Hence, in a given frame \(f_j\), the communication between \(Vu_m\) and \(Vu_n\) could be in the beam alignment phase or the beam tracking and data transmission phase, depending on their initial connection success and subsequent beam tracking process. As data transmission does not occur during the beam alignment phase, \(Vu_m\) and \(Vu_n\) need to avoid this phase to improve the long-term average spectral efficiency. However, their movement is unpredictable as they only have access to feedback information, such as location and velocity, from the previous time slots. Based on Ref.20, we assume that the location information from \(Vu_m\) and \(Vu_n\) has small normally distributed errors, denoted as \({e_{\textrm{lo}}}\) (\({e_{\textrm{lo}}} \sim N(0,,{\sigma _{\textrm{lo}}})\)). Even errors as small as several centimeters can significantly affect link performance in 5G scenario with massive MIMO technology, which requires a small beam width to compensate for high channel fading.

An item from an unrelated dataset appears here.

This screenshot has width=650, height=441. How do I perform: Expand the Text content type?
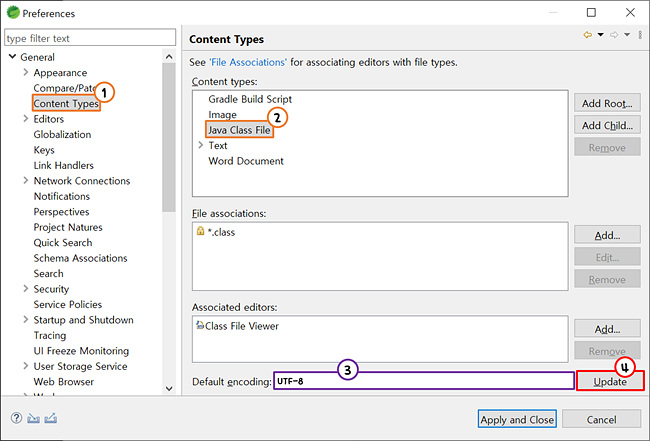201,146
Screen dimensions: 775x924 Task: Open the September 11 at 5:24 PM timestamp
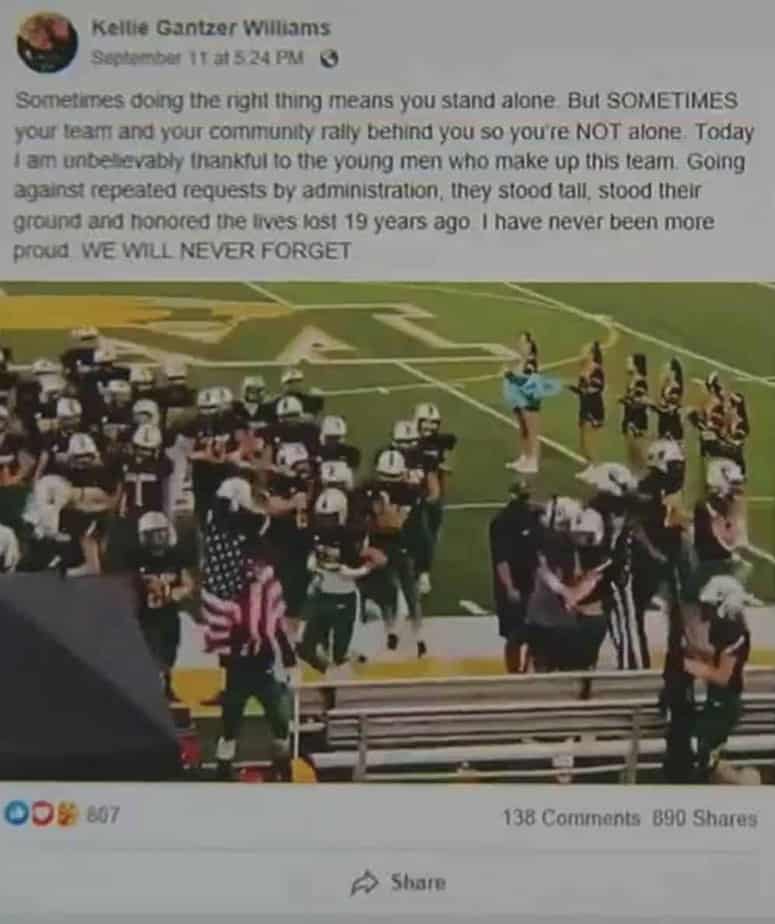pyautogui.click(x=197, y=58)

Thus, repeating the beam alignment phase becomes necessary. To account for this, we model uplink transmission/decoding failures as a stationary stochastic process denoted by \({\Theta _{\textrm{F}}}\). \({\mathscr {N}}j\) represents the probability of such a failure occurring at \(f_j\). Additionally, blockage by other vehicles could be significant at mmWave frequencies21,22. We model the blockage as a stationary stochastic process denoted by \({\Theta {\textrm{B}}}\), with \({\mathscr {M}}_j\) representing the probability of a blockage occurring at \(f_j\). To address these issues, we propose a DRL-assisted beam tracking method, which is described in the following section.

Performance evaluation

Codebook-based beamforming

As we mentioned in the last section, in the beam alignment phase, \(Vu_m\) and \(Vu_n\) will set up an initial link through beam alignment. However, the link is not stable since \(Vu_m\) and \(Vu_n\) are probably moving with a high velocity. Thus, They need to keep adjusting the beam pattern to maintain an acceptable link quality. In this paper, the link quality is measured by the channel capacity, which is contained in the feedback message sent through the uplink. We assume that all vehicles are equipped with a uniform planar array (UPA) of \({M_x} \times {M_y}\) antenna elements. Since the duration of a time slot is as short as 1ms, the channel condition during each time slot is supposed to be stable, i.e., the channel matrix between \(Vu_m\) and \(Vu_n\) will not change during each time slot. Let’s take the situation where \(Vu_m\) is the transmitter and \(Vu_n\) is the receiver as an example for the following analysis. The derivation process for other situations is similar.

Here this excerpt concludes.